Continua il presidio dinanzi al casello autostradale

Non mollano i manifestanti del presidio che si trova dinanzi al casello autostradale di Giarre e, sino a ieri sera, erano determinati a portare avanti la protesta ad oltranza. Accanto ai tir, ai furgoni e alle auto parcheggiate davanti al casello è stato allestito anche un gazebo, la sera, per riscaldarsi, viene acceso un fuoco. Oggi la protesta continua: i rifornimenti per i vigili del fuoco o per il 118, i mezzi che portano alimenti per bambini potranno passare. Ma il cittadino comune, neanche oggi, con ogni probabilità, potrà rifornirsi di carburante alle pompe di benzina. I distributori sono tutti chiusi. Per strada ci sono poche auto, c’è meno gente in giro e tra i commercianti c’è chi esprime disappunto per il calo di vendite che sta registrando in questi giorni. Ma se nelle strade non c’è il consueto traffico, in compenso ci sono montagne di sacchetti di rifiuti che si sono accumulate in questi giorni in cui la raccolta non è stata effettuata perché i camion della nettezza urbana hanno finito il carburante.
«Da domani (oggi per chi legge) questa non sarà più una protesta di categoria ma la protesta del popolo siciliano» dice il prof. Salvo Musumeci, studioso della storia della Sicilia che spiega cosa chiedono i manifestanti: «Se fosse stato applicato lo statuto siciliano la Sicilia sarebbe stata confederata con l’Italia. Con l’applicazione degli articoli 36, 37 e 38 cambierebbero di molto le sorti economiche della Sicilia. La protesta – continua Musumeci – nasce dal non poter comprendere perché in Valle d’Aosta,  ove non si produce e non si raffina petrolio, la benzina si paga molto meno rispetto a qui ove estraiamo il 20% del fabbisogno nazionale e raffiniamo il 60% del fabbisogno nazionale».
Giuseppe Battiato, trasportatore, conosciuto nel suo ambiente col nome di “cioccolata”, ci tiene a fare una precisazione: «in tv si sente dire che nei vari presidi di protesta ci sono infiltrazioni mafiose: chi lo dice venga a constatare chi siamo e vedrà che siamo liberi cittadini che reclamiamo i nostri diritti».

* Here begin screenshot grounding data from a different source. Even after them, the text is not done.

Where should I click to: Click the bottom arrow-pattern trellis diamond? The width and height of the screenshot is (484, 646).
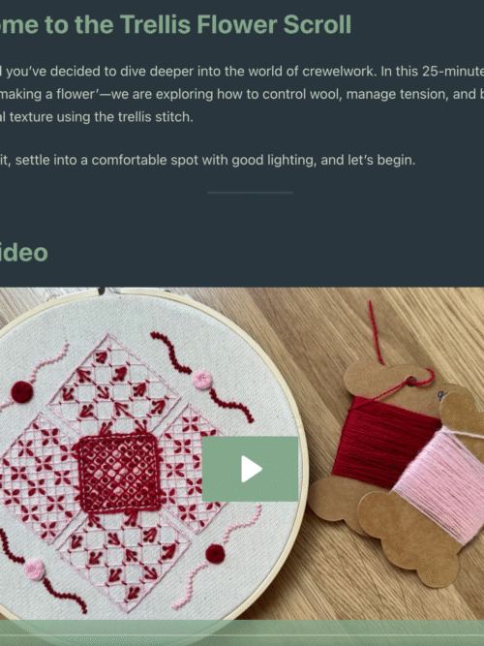pos(124,563)
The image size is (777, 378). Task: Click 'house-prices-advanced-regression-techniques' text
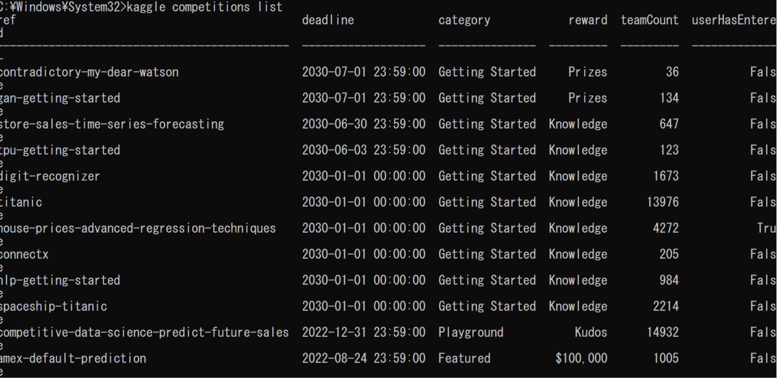(x=138, y=228)
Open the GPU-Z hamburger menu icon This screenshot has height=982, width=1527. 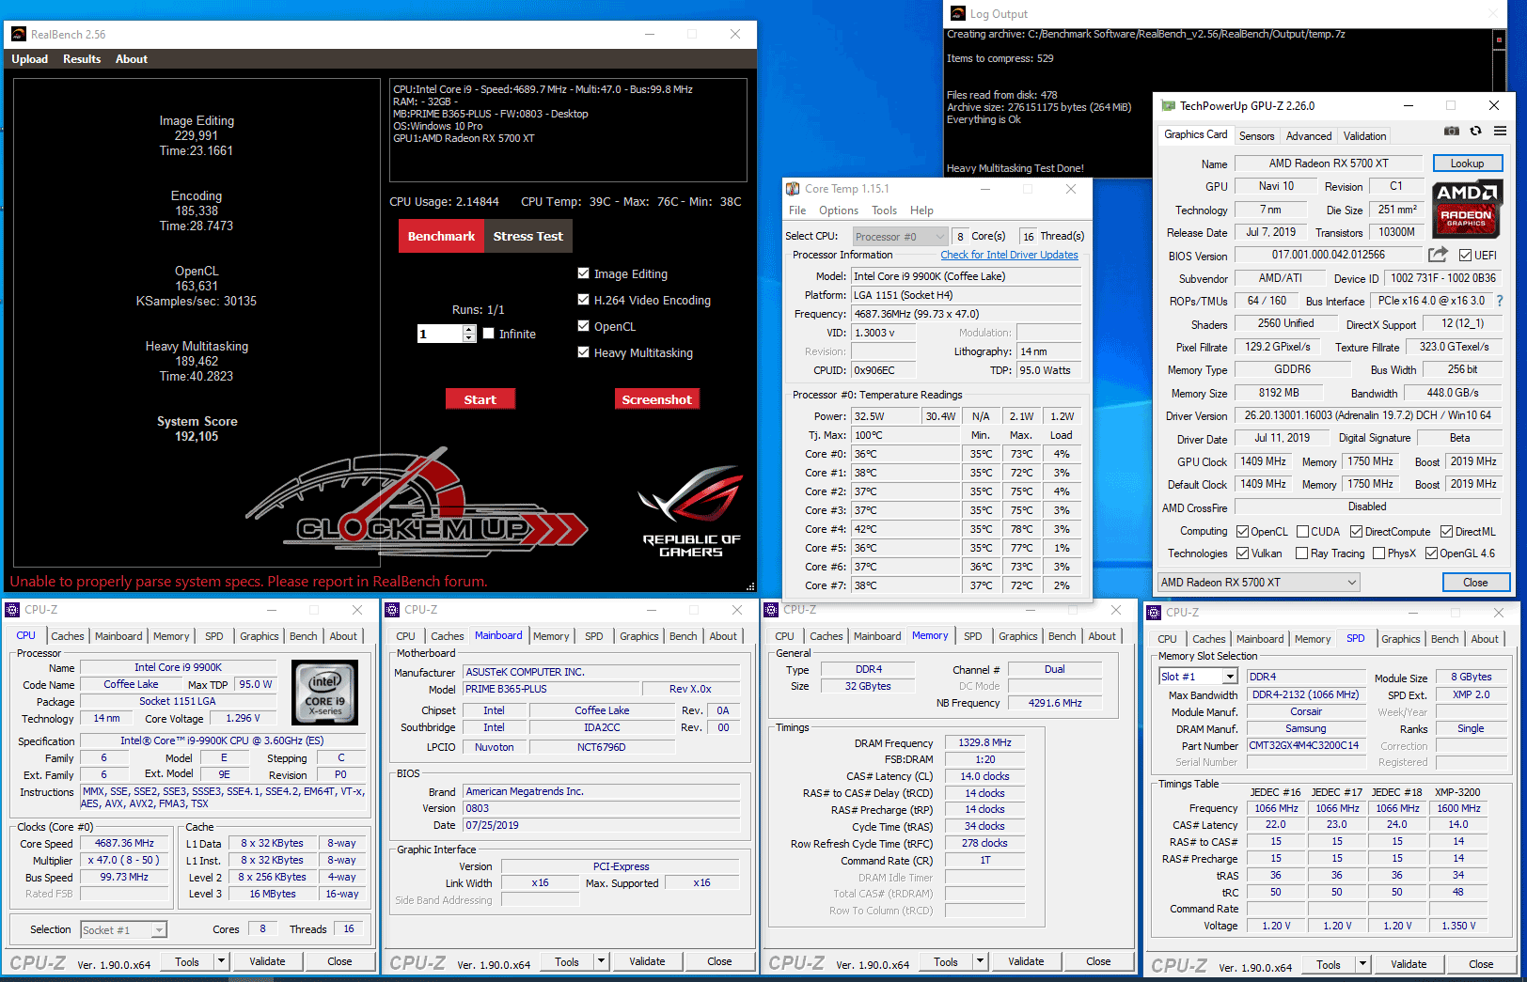pyautogui.click(x=1500, y=132)
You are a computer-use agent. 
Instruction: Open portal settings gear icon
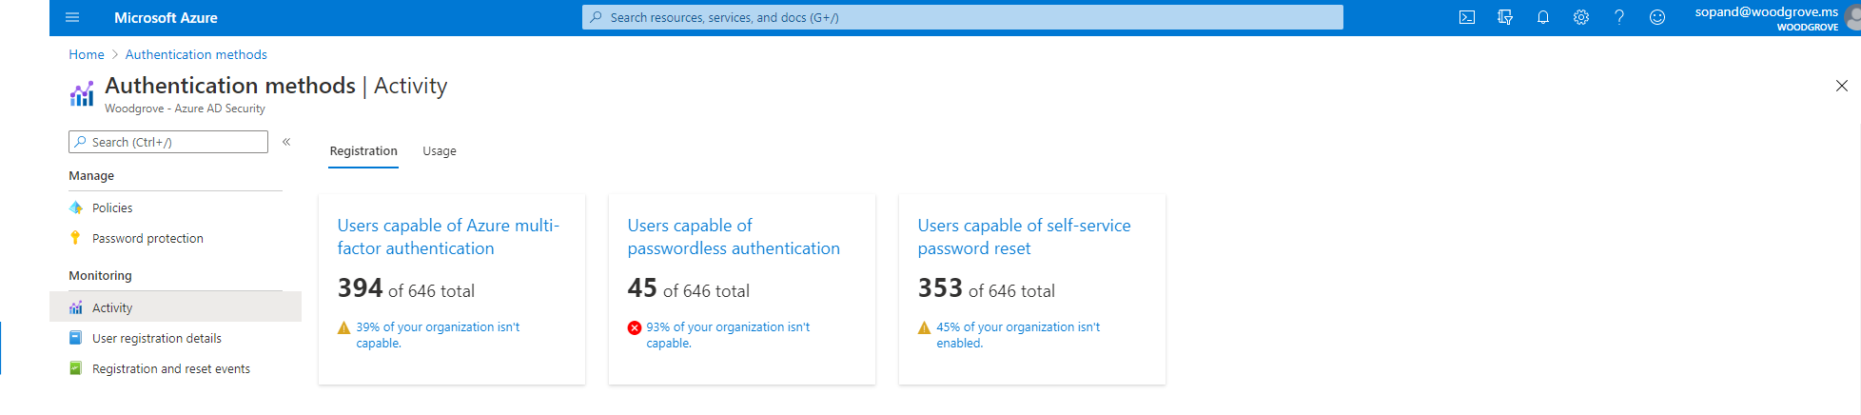[x=1581, y=17]
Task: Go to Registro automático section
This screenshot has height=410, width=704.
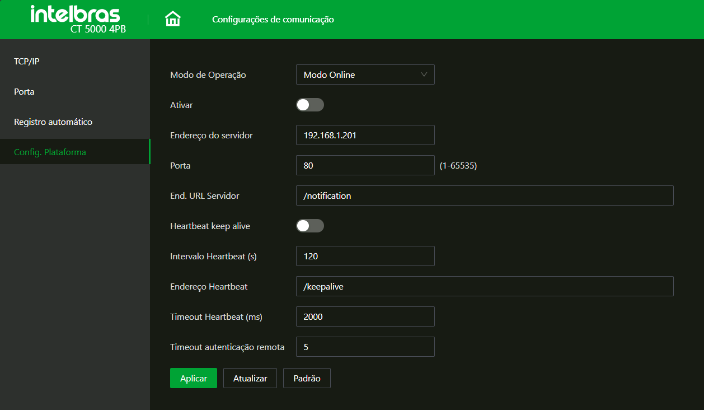Action: [x=53, y=122]
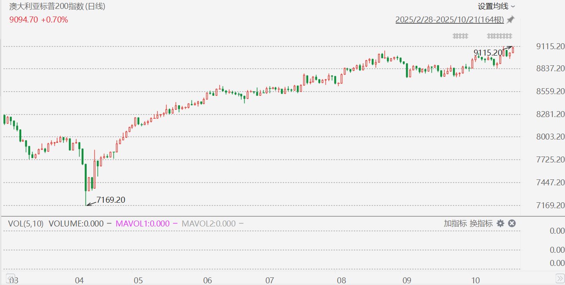The height and width of the screenshot is (285, 565).
Task: Open the VOL indicator settings gear
Action: click(501, 223)

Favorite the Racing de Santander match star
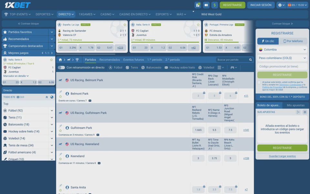pyautogui.click(x=125, y=25)
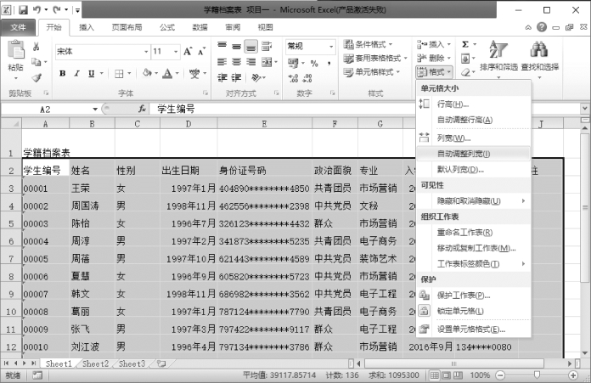Click the Paste icon in clipboard group
Screen dimensions: 591x383
[15, 54]
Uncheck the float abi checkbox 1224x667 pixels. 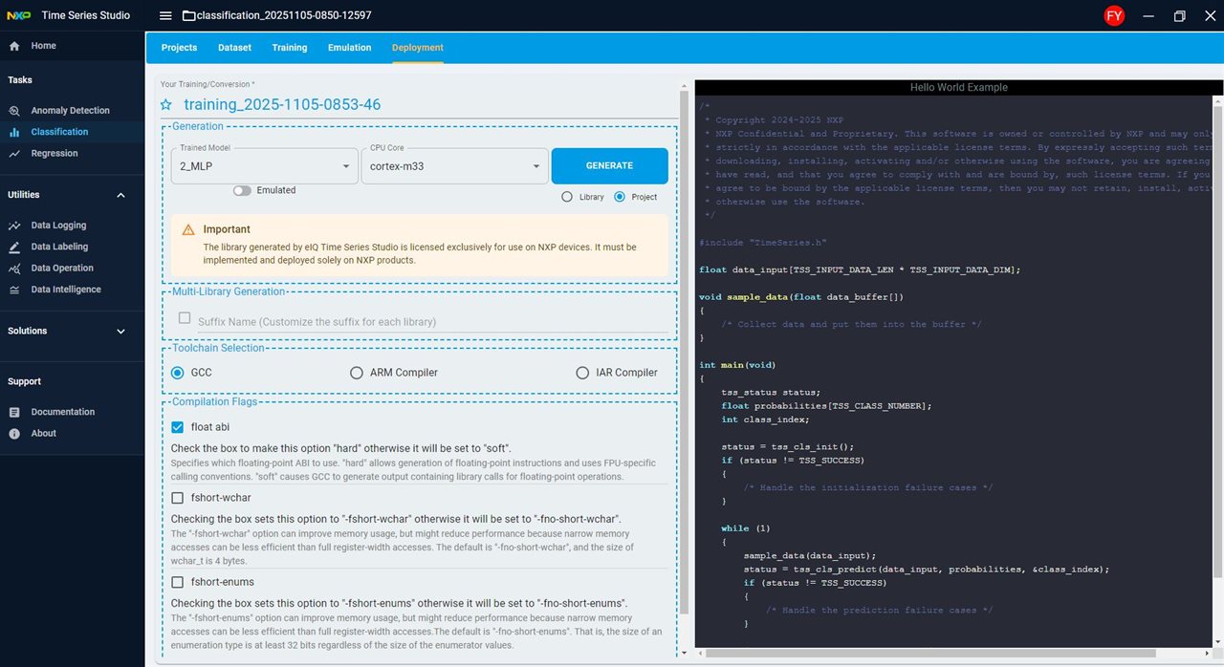(178, 427)
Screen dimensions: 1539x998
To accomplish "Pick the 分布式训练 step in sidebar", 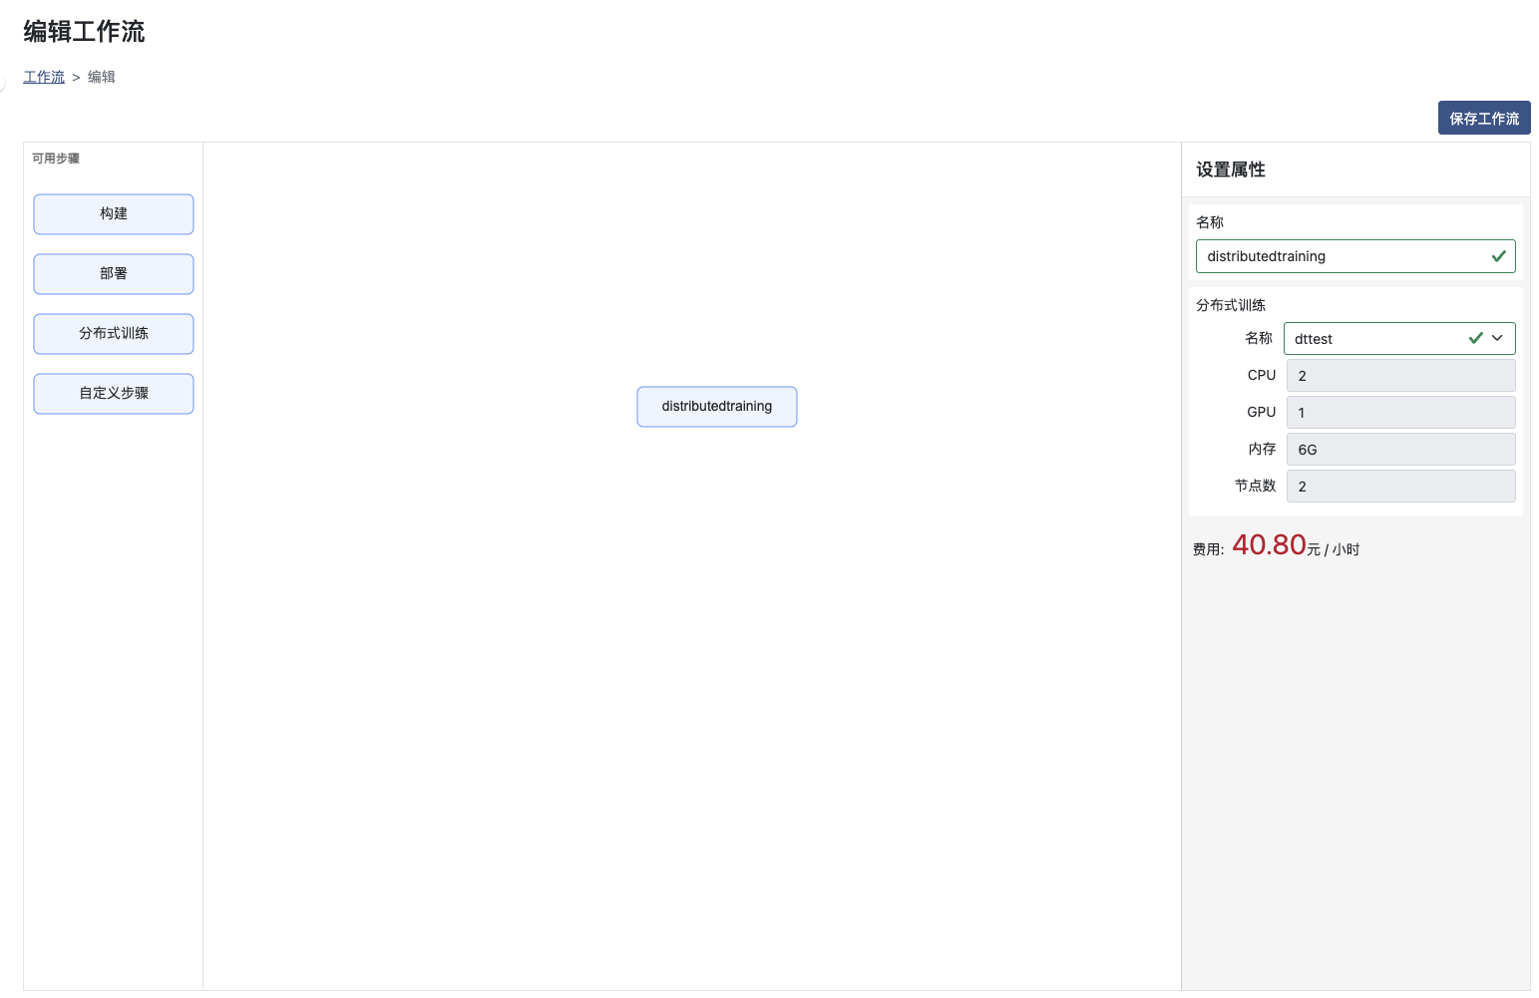I will point(114,334).
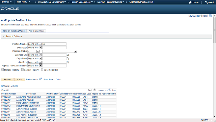Collapse the Search Criteria section

pos(4,36)
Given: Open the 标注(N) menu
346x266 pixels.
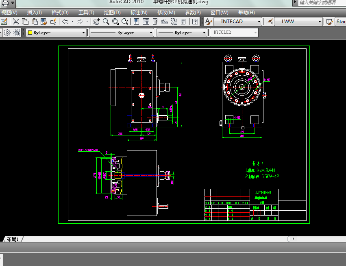Looking at the screenshot, I should click(139, 13).
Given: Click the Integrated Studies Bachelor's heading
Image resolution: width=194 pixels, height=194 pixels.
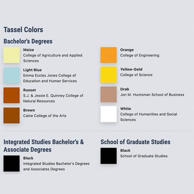Looking at the screenshot, I should tap(44, 146).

Tanti i giovani presenti nel presidio, con tante ragionevoli ragioni per protestare. Loro sono quelli che non sono partiti da questa terra, come invece, hanno voluto o dovuto fare tanti loro coetanei. E questo è quello che dicono: «siamo diplomati e siamo senza lavoro, vogliamo lavorare con dignità, in regola e non in nero» dice Luca Longhitano. «Sono diplomata contabile indirizzo turistico – racconta Miriam Patanè – ho lavorato mentre andavo a scuola ma non sono mai stata messa in regola. Ho inviato curriculum per cercare un lavoro ma mi sono sentita dire che “prendono solo tirocinanti”, perché non li devono pagare. Ho fatto anche la domanda per fare il servizio civile, ma sapevano già chi dovevano prendere». «Quando potremo formarci una famiglia? – aggiunge Giovanna Cutuli – studiamo e facciamo sacrifici inutili».